In what way is the recruitment process different with cross-country candidates?

Understanding both cultures of the country where the candidates are from and where the job/company/interviewer is is the key to success. The recruiter's job is only to find a way how to find common ground and compatibilities between them. A person coming from abroad is in most cases interested in a role for totally different reasons than a local candidate.

Will there be an increase in third-country workers in the intellectual field?

Yes and no. Yes because more foreign people will fill your senior jobs. No, because fewer of them will actually relocate.

What is your opinion on AI? Is it taking away from recruiters' jobs? Where can you add value in recruitment selection?

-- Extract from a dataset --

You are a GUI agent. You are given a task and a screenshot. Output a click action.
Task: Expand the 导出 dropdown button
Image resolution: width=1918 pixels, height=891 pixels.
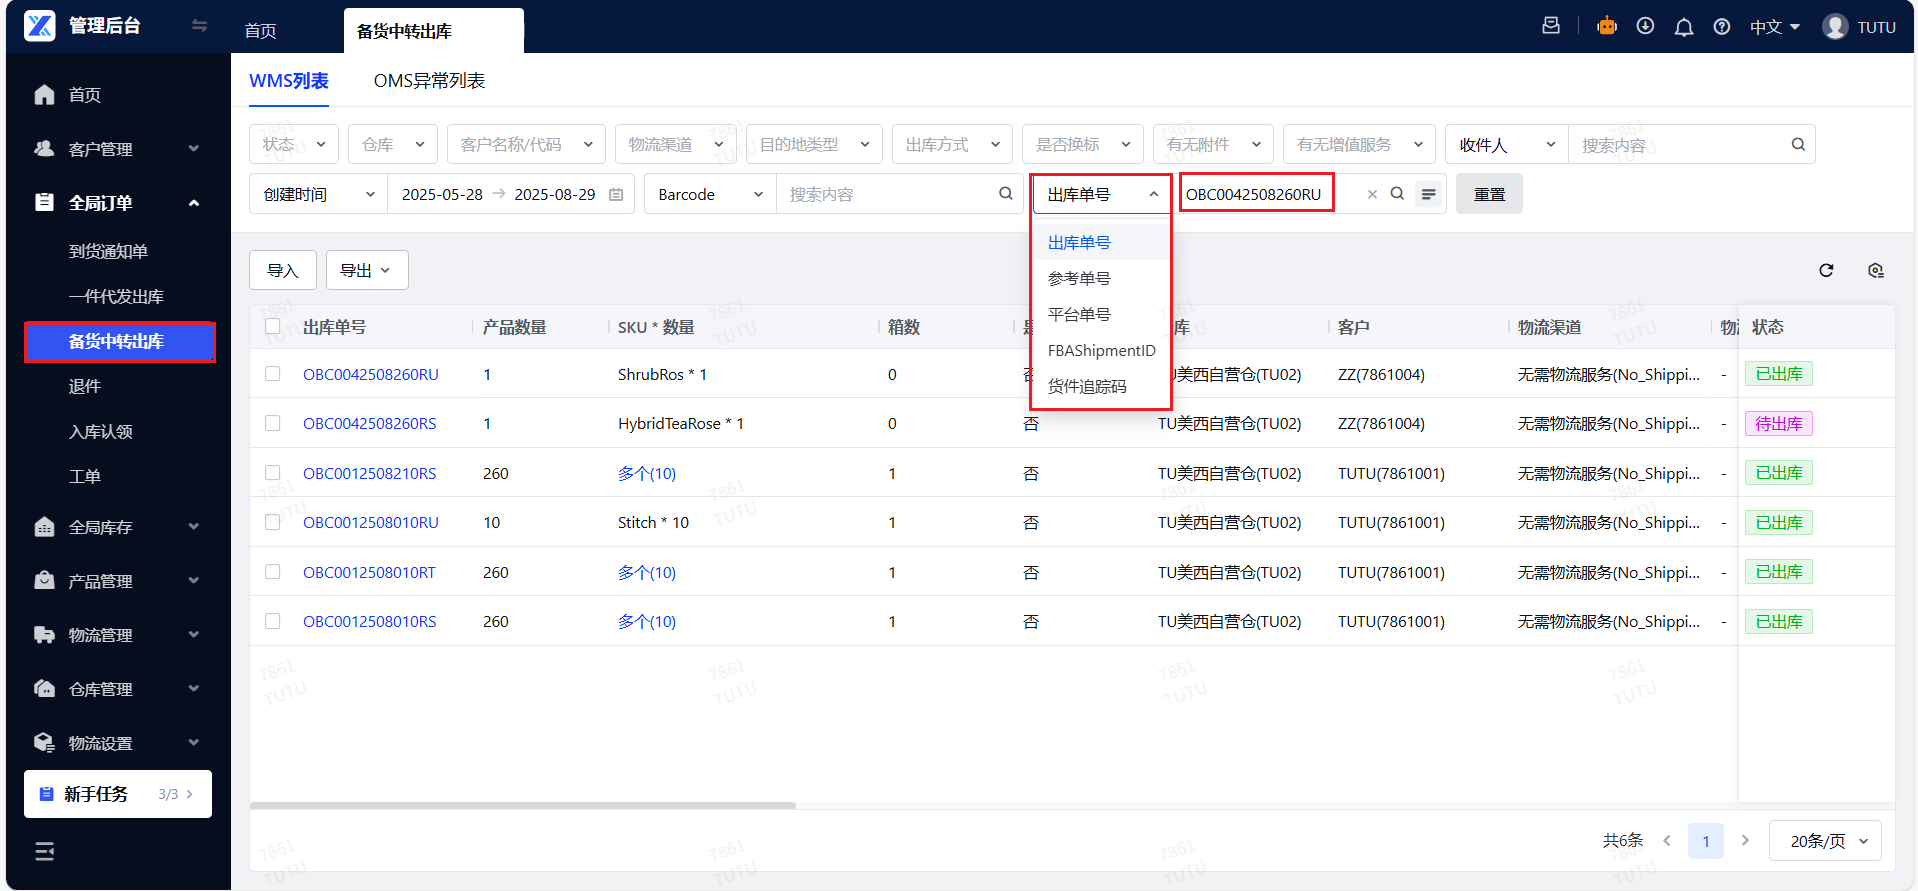pyautogui.click(x=366, y=270)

Recently I was doing a workshop with a large group of recruitment leaders in Ireland. Predominantly recruitment agency owners. First I asked them to help me write on the whiteboard all the tasks and subtasks their recruiters do. We ended up with a long granular list. As a next task, I asked them to give me their opinion on what percentage (in working time) can each of those tasks be replaced by AI. The conclusion was that over half of the tasks are easily replaceable with what AI offers today.

Where AI makes the largest impact are situations where you have to analyse a large set of data. Imagine when you receive over 1000 applicants.

  1. AI can rank them so you know where to start looking at the pile of CVs.
  2. When you have to ask a common question (scoring card scenario) and analyse results.

AI replaces the most boring manual tasks recruiters are doing today and gives them more time and energy to do what they like doing. One of the outcomes is that the job of a recruiter will become more enjoyable. The other aspect is that the differences in productivity between recruiters are going to become more pronounced since there will be no hiding behind a tremendous pile of manual work.

Thank you for the anwers Ivan Stojanovic, the Recruitment Director of Irish Recruiter!